This article explores agentic architecture, a new paradigm where AI agents, powered by Large Language Models, become central to software development. It highlights how "context engineering" can provide rigorous constraints to LLMs, enabling specifications to become the source of truth, while code is regenerated. The discussion emphasizes the architectural implications, particularly the necessity of microservices for managing changes and context windows in such systems.

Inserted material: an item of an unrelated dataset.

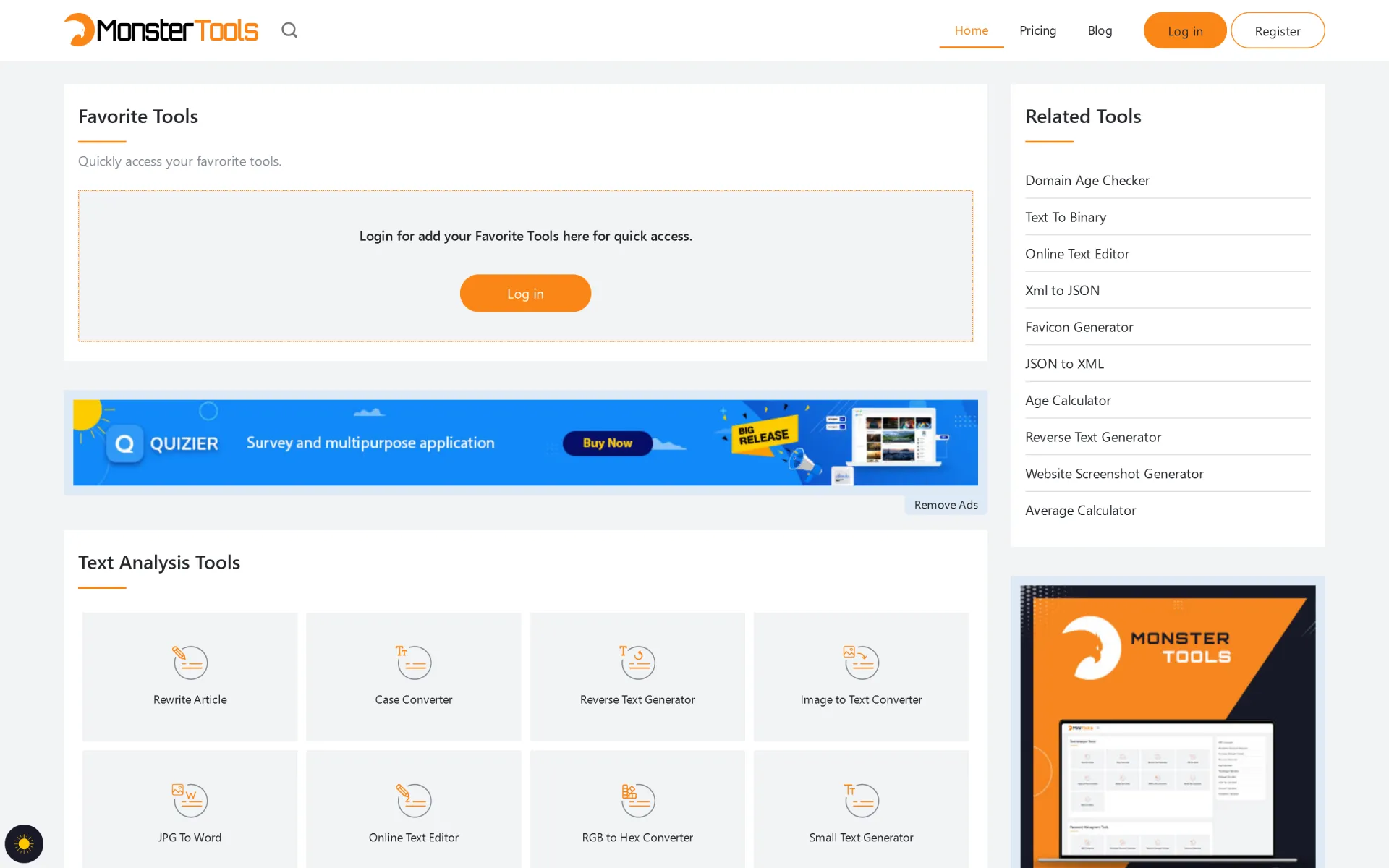Click Log in under Favorite Tools
The height and width of the screenshot is (868, 1389).
pos(525,293)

Read original on InfoQ ArchitectureThe core idea of agentic architecture is to leverage Large Language Models (LLMs) as "reasoning machines" capable of interpreting human ambiguity, making software specifications the primary source of truth. Unlike traditional development, where code is the definitive artifact, agentic architecture proposes that code becomes a disposable, intermediate language, regenerated from evolving specifications. This paradigm shift aims to address long-standing challenges in mapping human intent to executable code, a problem that previous attempts with CASE tools often failed to solve due to the inherent ambiguity of human language.
Key Distinction
While prompt engineering is often described as "voodoo incantations" due to its trial-and-error nature, context engineering is presented as a rigorous engineering discipline. It focuses on providing explicit, structured instructions and clear intent to AI models through artifacts like skills, rules, scripts, feedback, and evaluation.
Context engineering is crucial for constraining the stochastic nature of LLMs. Without proper context, LLMs can generate unpredictable or incorrect code. By systematically providing 'context artifacts,' architects and developers guide the AI agent's reasoning process, ensuring that the generated code aligns with the intended requirements. This process involves a continuous feedback loop where AI agents can ask clarifying questions to resolve ambiguities in specifications, effectively performing a "shift left" in quality evaluation by validating requirements before code is even written.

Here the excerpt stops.